Hospitality That Goes Deep

At FCC, we have a period of time between Worship Celebration and Connection Groups that we call “hospitality”. Hospitality entails serving punch and coffee, along with a selection of desserts or light snacks to our hungry post-worship crowd. Sometimes we are served what would even be called a light meal.

This environment is useful and needed, as well as valued and appreciated. It starts us on the road to hospitality as it provides us with a good time to interact with one another with the “Hi, how you doing ?” or “I’m glad to have the chance to meet you!” conversations before we move on to our connection environments.

Hospitality is a key virtue throughout the New Testament. We see it acted out repeatedly by Jesus in the gospels as he sat down for meals with saints and sinners. We see that repeated by the church in Acts. Hospitality is prominent in the imperatives of Romans 12.

Yet, I am forced to wonder if labeling this “hospitality” doesn’t also present a certain danger. Could it tempt us to accept a limited cultural definition of hospitality rather than embracing the richer and deeper New Testament expression?

However, the term hospitality in the New Testament represents much more than a time of refreshments.  A perception that limits hospitality to punch and coffee misses the richness of God’s intent.

Hospitality is opening one’s life and one’s home to others. It is inviting others to put their feet under your table, and engaging one another in deep, honest and vulnerable conversation. It is  about showing acceptance enjoyed around a meal where we can really get to know one another. That is what Jesus did for Zacchaeus when he invited himself to Zacchaeus’ home for dinner.

When I was young, I remember after church going to the home of another family, going out to eat with another family, or inviting a family to our home … and in each of those environments the church would be served as two families got to know one another.

What if we were to rediscover this deeper sense of hospitality by inviting others into our homes, by eating together with one another around our tables, and getting to know one another. Or maybe it isn’t even a meal or our homes, but it is a longer conversation over a cup of coffee at Starbucks. How might that enhance the ministry of the church?.

**REQUIRED WORK:**
Answer these questions from the text on hospitality:
(a) Which two drinks are served during the hospitality period at FCC?
(b) In which chapter's imperatives is hospitality said to be prominent?
(c) Into whose home did Jesus invite himself for dinner?
Rely on the text above alone.

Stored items
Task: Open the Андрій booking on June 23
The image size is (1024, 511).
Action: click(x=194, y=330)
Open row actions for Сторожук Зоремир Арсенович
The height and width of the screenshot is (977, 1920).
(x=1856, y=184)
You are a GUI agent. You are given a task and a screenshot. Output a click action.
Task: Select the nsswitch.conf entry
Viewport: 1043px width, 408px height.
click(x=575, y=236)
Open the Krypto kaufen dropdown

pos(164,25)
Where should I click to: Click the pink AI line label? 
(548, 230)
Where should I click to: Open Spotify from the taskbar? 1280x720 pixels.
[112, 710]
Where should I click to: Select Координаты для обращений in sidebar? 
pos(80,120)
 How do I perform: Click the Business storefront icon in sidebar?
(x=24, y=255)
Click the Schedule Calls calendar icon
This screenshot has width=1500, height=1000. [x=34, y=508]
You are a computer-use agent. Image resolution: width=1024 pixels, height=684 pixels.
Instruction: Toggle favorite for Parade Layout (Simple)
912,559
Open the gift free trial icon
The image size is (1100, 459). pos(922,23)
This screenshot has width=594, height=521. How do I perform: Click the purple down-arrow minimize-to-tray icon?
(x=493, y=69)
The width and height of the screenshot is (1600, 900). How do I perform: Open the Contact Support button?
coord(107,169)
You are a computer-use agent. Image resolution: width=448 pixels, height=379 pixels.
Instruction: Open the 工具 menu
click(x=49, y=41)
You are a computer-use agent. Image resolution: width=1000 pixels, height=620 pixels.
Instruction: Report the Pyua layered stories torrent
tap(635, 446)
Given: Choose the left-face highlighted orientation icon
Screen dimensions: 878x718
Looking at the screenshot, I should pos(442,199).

**RESPONSE BOX:**
(a) Punch and coffee.
(b) Romans 12.
(c) Zacchaeus'.